Even in a fully Jewish church, this legalistic spirit would have been a problem. But as the church spread beyond Jerusalem, and Greeks came to follow Jesus, the notion that Old Testament practices were binding on Christians threatened the unity of believers and the very heart of grace as it was poured out on Calvary.
This divisive issue is why Paul wrote his letter to the Galatians. After all, he was the Jewish apostle chosen as a special messenger to the Gentile world. Who better to speak on the subject?
Our passage this morning is a simple greeting from Paul, but one filled with a conciliatory spirit and a clear focus on Jesus as Savior. Jesus was, and is our peace, and He brings peace to brothers and sisters who struggle against one another.
So what is this thing I am going to try?
Well, it is very difficult to study the book of Galatians without sounding like a broken record.
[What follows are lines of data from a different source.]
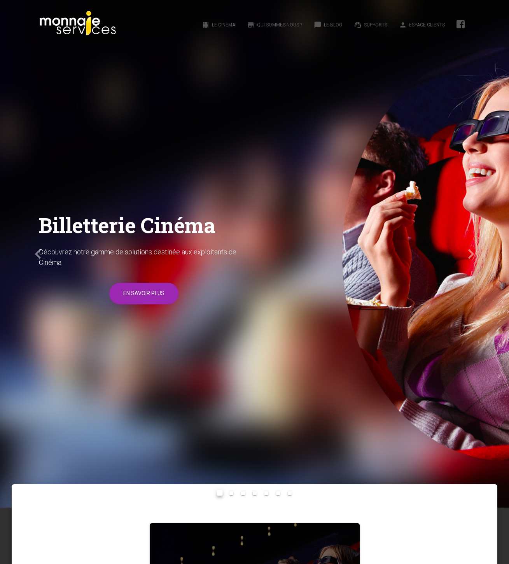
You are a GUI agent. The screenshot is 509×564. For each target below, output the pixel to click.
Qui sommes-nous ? (274, 25)
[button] (38, 254)
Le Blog (328, 25)
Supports (370, 25)
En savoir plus (143, 293)
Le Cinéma (218, 25)
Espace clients (422, 25)
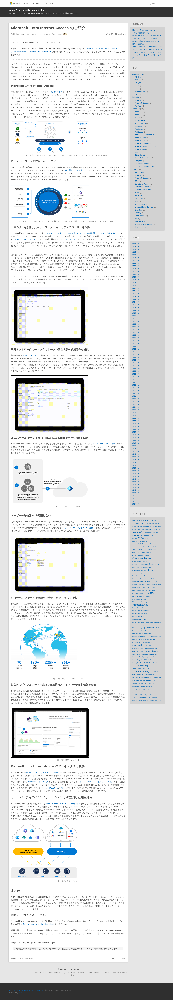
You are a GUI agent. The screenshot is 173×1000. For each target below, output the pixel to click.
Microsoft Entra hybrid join (139, 628)
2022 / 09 (135, 354)
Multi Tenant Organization (154, 636)
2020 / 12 (135, 413)
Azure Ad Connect (137, 549)
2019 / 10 (135, 448)
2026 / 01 (135, 249)
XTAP (153, 680)
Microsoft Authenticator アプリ (140, 602)
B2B (136, 152)
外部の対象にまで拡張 (73, 170)
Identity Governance (138, 584)
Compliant (138, 161)
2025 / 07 (135, 263)
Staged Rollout (145, 660)
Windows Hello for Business (141, 677)
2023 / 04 (135, 335)
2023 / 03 (135, 338)
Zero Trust (136, 683)
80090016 (138, 112)
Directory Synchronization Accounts (141, 567)
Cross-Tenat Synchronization (140, 564)
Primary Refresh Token (149, 645)
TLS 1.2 (142, 663)
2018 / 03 (135, 487)
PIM (148, 639)
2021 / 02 (135, 407)
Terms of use (28, 990)
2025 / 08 (135, 260)
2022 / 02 (135, 374)
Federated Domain (142, 187)
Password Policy (136, 642)
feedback (121, 34)
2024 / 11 (135, 285)
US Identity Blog (27, 959)
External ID (158, 573)
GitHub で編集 (120, 959)
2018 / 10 (135, 468)
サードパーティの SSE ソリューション (63, 804)
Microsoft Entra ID (139, 619)
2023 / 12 (135, 313)
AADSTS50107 (140, 172)
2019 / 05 (135, 457)
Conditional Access (142, 164)
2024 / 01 (135, 310)
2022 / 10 (135, 352)
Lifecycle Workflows (137, 593)
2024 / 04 (135, 302)
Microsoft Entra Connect (144, 207)
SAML (157, 648)
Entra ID (151, 570)
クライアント (32, 772)
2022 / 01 (135, 377)
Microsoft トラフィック (38, 782)
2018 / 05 (135, 482)
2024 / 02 (135, 307)
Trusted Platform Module (138, 668)
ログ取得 (154, 697)
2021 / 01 (135, 410)
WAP (137, 219)
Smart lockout (140, 216)
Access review (140, 123)
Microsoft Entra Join (155, 622)
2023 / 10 (135, 318)
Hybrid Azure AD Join (143, 190)
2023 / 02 (135, 341)
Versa (63, 788)
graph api (143, 683)
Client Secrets (140, 155)
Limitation (146, 593)
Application (139, 129)
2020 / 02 (135, 437)
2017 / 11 (135, 498)
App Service (139, 126)
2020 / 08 (135, 421)
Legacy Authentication (138, 590)
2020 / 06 (135, 426)
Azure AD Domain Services (145, 146)
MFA (136, 201)
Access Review (140, 120)
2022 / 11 (135, 349)
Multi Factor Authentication (139, 636)
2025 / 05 (135, 269)
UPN (136, 94)
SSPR (142, 651)
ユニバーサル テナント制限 (104, 444)
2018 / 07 (135, 476)
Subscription (135, 663)
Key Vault (138, 106)
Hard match (158, 578)
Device (151, 564)
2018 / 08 (135, 473)
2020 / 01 (135, 440)
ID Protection (155, 581)
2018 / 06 (135, 479)
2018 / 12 (135, 462)
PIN (151, 639)
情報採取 (135, 97)
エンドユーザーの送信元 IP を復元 (78, 528)
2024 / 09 (135, 288)
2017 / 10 (135, 501)
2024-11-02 (46, 34)
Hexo (20, 993)
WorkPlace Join (137, 680)
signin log (151, 683)
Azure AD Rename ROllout (150, 547)
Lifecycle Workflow (150, 590)
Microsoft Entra (140, 605)
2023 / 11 (135, 316)
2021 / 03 (135, 404)
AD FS (137, 117)
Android (134, 529)
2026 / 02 (135, 247)
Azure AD (15, 959)
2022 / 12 (135, 346)
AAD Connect (137, 74)
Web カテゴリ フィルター (26, 239)
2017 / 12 (135, 496)
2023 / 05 (135, 332)
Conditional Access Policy (144, 166)
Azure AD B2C (140, 141)
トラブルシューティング (141, 698)
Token (134, 665)
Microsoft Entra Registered (139, 625)
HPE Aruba (53, 788)
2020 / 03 (135, 435)
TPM (147, 663)
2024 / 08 (135, 291)
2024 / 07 (135, 294)
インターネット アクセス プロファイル (96, 782)
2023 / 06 (135, 330)
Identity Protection (152, 584)
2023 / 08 (135, 324)
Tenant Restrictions (154, 663)
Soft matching (140, 92)
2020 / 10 (135, 415)
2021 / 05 (135, 399)
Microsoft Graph (153, 628)
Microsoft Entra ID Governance (140, 622)
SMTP (137, 86)
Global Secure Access (138, 578)
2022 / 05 (135, 365)
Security (138, 213)
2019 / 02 (135, 460)
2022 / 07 (135, 360)
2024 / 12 (135, 282)
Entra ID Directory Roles (138, 573)
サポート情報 (49, 3)
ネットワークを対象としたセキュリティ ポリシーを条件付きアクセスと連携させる (80, 233)
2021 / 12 (135, 379)
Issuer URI (139, 198)
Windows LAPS (157, 677)
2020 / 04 (135, 432)
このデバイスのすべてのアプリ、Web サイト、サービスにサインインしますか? (146, 55)
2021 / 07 (135, 393)
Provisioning (135, 648)
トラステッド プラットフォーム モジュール (144, 695)
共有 (111, 34)
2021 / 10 (135, 385)
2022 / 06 (135, 363)
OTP (144, 639)
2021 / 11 (135, 382)
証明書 (152, 700)
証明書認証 (158, 700)
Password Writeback (147, 642)
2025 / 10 (135, 255)
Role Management (149, 648)
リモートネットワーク (50, 772)
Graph (146, 578)
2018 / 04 (135, 485)
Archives (36, 3)
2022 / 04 (135, 368)
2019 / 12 (135, 443)
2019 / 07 (135, 454)
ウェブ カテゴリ (68, 239)
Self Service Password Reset (149, 654)
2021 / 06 (135, 396)
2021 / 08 (135, 390)
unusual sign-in (150, 686)
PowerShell (137, 645)
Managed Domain (141, 204)
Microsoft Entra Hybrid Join (139, 616)
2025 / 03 (135, 274)
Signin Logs (145, 657)
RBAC (141, 648)
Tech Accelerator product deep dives (38, 924)
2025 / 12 (135, 252)
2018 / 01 (135, 493)
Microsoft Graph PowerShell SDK (141, 633)
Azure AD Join (140, 149)
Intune (137, 193)
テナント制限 (145, 689)
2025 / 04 (135, 271)
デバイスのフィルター (138, 692)
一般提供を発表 (56, 92)
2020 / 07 (135, 424)
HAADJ (152, 578)
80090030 (138, 115)
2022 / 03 (135, 371)
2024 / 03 (135, 305)
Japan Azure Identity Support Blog (26, 10)
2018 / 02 (135, 490)
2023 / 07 (135, 327)
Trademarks (39, 990)
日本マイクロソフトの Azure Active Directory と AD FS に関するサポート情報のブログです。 (44, 13)
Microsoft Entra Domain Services (141, 610)
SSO (136, 89)
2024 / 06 (135, 296)
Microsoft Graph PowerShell (139, 631)
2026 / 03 (135, 244)
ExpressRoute (150, 573)
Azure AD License (137, 547)
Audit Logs (139, 132)
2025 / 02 (135, 277)
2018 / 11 (135, 465)
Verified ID (153, 671)
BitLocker (149, 549)
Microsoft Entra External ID (139, 613)
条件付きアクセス (144, 700)
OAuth (140, 639)
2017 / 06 (135, 504)
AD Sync (138, 77)
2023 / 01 (135, 343)
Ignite (159, 584)
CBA (136, 181)
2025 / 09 (135, 258)
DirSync (138, 83)
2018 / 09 (135, 471)
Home (26, 3)
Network (134, 639)
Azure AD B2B (140, 138)
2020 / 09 (135, 418)
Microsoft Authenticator (139, 599)
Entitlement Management (139, 570)
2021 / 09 (135, 388)
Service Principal (136, 657)
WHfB (133, 674)
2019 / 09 (135, 451)
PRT (154, 639)
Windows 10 (140, 674)
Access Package (137, 526)
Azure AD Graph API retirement (140, 544)
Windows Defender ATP (150, 674)
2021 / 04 (135, 401)
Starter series (154, 660)
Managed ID (146, 596)
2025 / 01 (135, 280)
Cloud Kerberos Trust (143, 158)
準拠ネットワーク (30, 355)
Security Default (136, 654)
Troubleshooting (142, 666)
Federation (147, 576)
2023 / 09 (135, 321)
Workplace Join (140, 221)
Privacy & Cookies (16, 990)
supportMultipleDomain (143, 224)
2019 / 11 (135, 446)
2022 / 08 (135, 357)
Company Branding (137, 555)
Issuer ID (138, 195)
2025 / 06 (135, 266)
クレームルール (140, 227)
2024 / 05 (135, 299)
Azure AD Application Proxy (145, 135)
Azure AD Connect (142, 103)
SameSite (138, 210)
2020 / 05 (135, 429)
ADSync (138, 80)
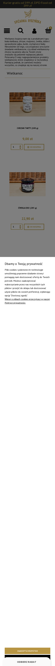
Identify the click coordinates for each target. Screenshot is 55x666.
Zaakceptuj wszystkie (27, 651)
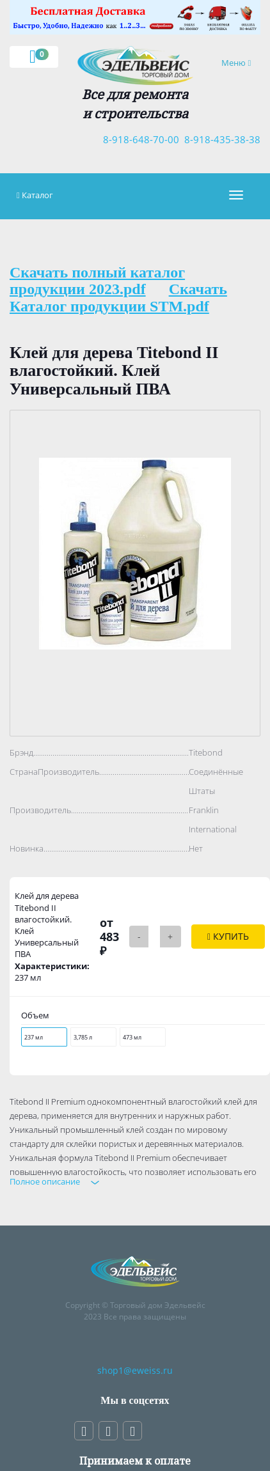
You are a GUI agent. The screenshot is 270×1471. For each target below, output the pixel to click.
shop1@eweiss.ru (135, 1370)
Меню (240, 62)
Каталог (37, 195)
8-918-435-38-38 (219, 139)
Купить (228, 936)
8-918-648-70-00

To be true to the context, it is necessary to focus on the Judaizer problem, which means it is hard to get through a single study without mentioning circumcision, or other representations of the Old Covenant.
But I am going to try. While reminding us, on occasion, of the context of Galatians, I am going to intentionally seek less obvious lessons for application to our lives. This doesn’t mean I will ignore the overwhelming tension between “law” and “grace” that permeates Paul’s message. Rather, I am going to do my best not to cover old ground.
Therefore, I ask for grace as you enter into this study with me. Don’t think I am ignoring the obvious. Instead, share with me in my search for the obscure.
Perhaps, in this way, Galatians will reveal some overlooked perspectives and truths. And whatever we discover, it will be from God…not Paul…not any man. Ask Him to open our minds and hearts to His Word.
Dear God, show me peace. In Jesus’ name, Amen.